◆ **PROBLEM REQUIREMENTS**: Pull out every line in the items below that contains the string "pyautogui", treating uppercase and lowercase as different.

A run of items
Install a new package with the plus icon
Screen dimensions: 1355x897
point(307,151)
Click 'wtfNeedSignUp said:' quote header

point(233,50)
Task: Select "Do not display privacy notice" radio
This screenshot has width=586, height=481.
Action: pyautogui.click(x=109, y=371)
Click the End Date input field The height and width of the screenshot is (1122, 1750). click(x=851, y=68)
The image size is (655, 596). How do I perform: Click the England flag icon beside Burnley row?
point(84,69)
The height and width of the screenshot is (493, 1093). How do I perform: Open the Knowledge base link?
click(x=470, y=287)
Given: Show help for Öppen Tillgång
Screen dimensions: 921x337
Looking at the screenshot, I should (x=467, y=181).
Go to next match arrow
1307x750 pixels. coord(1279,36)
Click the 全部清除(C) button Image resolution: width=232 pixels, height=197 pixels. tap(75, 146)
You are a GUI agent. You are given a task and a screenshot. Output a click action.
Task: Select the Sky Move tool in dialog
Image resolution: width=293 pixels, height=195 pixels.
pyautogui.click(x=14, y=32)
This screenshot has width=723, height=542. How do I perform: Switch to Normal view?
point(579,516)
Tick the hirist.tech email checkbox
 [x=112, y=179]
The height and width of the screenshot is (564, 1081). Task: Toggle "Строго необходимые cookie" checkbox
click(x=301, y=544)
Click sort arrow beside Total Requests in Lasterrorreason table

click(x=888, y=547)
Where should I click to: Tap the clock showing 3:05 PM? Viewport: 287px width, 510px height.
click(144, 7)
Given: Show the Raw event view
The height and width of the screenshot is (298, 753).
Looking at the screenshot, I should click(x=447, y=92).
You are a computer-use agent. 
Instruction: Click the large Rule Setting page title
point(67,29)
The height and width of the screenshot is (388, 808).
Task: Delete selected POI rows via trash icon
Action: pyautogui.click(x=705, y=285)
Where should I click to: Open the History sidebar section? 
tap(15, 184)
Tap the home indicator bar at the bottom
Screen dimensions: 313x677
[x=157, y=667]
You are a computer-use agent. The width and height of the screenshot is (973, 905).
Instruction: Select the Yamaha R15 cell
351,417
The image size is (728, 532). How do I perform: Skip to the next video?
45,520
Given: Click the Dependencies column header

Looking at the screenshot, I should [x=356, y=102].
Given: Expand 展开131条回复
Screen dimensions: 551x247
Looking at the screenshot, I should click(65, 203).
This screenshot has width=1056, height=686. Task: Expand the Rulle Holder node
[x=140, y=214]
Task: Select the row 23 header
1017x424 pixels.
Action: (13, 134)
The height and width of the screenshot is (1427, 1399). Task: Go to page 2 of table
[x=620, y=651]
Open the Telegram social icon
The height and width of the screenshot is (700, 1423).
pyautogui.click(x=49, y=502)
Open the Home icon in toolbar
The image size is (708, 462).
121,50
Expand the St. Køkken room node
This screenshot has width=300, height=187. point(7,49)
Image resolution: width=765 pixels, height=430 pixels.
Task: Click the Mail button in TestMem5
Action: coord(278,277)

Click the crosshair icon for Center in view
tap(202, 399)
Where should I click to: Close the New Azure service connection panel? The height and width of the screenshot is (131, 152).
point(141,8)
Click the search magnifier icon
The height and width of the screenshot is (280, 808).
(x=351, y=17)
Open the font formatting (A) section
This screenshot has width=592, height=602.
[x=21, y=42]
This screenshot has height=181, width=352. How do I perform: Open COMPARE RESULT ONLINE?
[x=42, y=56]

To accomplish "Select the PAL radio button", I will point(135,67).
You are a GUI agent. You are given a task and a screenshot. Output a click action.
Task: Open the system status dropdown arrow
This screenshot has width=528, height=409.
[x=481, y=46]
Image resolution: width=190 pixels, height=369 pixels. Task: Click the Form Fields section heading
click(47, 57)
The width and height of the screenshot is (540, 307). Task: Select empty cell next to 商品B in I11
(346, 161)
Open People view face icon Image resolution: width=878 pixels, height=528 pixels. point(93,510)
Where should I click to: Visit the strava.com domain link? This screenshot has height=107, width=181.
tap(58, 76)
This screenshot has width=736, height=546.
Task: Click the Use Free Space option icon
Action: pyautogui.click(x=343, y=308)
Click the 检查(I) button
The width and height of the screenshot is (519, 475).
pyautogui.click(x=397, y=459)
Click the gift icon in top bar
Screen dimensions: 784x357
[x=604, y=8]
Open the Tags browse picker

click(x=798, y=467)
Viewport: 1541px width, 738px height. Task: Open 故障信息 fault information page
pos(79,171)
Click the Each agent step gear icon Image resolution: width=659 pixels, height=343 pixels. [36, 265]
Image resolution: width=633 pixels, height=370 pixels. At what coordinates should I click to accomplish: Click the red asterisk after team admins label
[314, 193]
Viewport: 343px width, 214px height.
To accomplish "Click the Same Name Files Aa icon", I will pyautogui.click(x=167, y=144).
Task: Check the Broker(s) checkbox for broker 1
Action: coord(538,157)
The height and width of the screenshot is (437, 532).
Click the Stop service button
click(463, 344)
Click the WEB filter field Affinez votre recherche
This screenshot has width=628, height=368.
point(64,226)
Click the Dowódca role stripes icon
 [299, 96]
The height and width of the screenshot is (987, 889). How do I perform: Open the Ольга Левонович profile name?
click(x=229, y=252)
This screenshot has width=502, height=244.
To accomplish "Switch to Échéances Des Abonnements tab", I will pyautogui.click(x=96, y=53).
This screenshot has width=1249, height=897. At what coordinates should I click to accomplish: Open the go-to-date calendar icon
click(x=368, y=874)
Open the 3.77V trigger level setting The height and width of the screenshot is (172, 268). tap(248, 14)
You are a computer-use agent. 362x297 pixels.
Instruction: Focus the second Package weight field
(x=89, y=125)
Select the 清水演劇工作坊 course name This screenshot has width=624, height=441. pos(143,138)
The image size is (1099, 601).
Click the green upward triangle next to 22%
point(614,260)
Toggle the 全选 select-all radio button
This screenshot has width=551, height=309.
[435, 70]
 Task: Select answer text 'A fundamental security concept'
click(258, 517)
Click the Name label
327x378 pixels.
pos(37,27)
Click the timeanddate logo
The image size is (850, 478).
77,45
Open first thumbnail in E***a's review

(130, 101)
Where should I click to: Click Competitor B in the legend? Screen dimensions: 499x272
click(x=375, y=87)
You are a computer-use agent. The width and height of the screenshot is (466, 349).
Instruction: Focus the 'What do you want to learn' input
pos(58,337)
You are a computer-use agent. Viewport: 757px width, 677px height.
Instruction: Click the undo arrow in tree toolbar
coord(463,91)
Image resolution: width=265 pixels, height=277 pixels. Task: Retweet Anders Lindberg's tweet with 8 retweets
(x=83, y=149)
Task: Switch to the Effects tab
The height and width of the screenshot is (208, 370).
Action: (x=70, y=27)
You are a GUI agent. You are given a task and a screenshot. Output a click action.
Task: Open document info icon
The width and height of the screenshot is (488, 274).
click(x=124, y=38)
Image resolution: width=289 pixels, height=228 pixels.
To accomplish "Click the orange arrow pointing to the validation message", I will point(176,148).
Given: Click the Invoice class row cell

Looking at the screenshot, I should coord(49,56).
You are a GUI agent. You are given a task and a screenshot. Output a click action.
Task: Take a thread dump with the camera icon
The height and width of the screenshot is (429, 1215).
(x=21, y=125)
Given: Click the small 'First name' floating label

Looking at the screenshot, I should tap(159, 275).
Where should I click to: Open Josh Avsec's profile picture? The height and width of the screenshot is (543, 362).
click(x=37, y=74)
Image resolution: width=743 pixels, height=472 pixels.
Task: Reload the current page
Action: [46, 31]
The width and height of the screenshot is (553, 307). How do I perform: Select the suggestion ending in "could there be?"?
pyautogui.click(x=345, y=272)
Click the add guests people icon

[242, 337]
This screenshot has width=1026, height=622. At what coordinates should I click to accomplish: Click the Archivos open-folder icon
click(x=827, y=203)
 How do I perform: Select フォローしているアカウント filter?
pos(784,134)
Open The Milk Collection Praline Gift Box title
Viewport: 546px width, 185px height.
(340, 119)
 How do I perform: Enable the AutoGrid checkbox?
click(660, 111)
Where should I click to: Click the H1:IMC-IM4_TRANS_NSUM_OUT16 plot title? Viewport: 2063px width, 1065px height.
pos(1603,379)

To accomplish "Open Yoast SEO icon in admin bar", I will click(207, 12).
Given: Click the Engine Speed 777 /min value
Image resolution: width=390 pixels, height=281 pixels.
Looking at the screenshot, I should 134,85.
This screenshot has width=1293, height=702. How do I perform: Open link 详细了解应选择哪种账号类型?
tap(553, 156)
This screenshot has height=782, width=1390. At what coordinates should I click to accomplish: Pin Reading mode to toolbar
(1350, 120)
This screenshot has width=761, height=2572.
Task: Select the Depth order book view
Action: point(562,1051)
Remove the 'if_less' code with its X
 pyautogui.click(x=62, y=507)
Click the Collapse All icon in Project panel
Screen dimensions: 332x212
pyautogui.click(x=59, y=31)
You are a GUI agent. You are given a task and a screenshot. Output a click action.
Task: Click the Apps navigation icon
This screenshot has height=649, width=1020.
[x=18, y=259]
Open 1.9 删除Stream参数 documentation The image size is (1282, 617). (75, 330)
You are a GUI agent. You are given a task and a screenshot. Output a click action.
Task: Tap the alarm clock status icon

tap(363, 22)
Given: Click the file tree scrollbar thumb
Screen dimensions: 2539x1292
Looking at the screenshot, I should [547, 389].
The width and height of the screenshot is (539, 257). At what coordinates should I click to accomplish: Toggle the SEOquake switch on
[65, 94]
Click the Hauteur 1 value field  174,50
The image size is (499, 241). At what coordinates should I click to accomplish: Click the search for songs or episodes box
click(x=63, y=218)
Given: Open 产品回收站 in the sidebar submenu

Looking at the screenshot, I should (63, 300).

◆ **SOLUTION**:
Action: pyautogui.click(x=109, y=371)
pyautogui.click(x=14, y=32)
Action: pyautogui.click(x=705, y=285)
pyautogui.click(x=49, y=502)
Action: pyautogui.click(x=343, y=308)
pyautogui.click(x=397, y=459)
To accomplish "Click the Same Name Files Aa icon", I will pyautogui.click(x=167, y=144).
To accomplish "Switch to Échéances Des Abonnements tab", I will pyautogui.click(x=96, y=53).
pyautogui.click(x=345, y=272)
 pyautogui.click(x=62, y=507)
pyautogui.click(x=59, y=31)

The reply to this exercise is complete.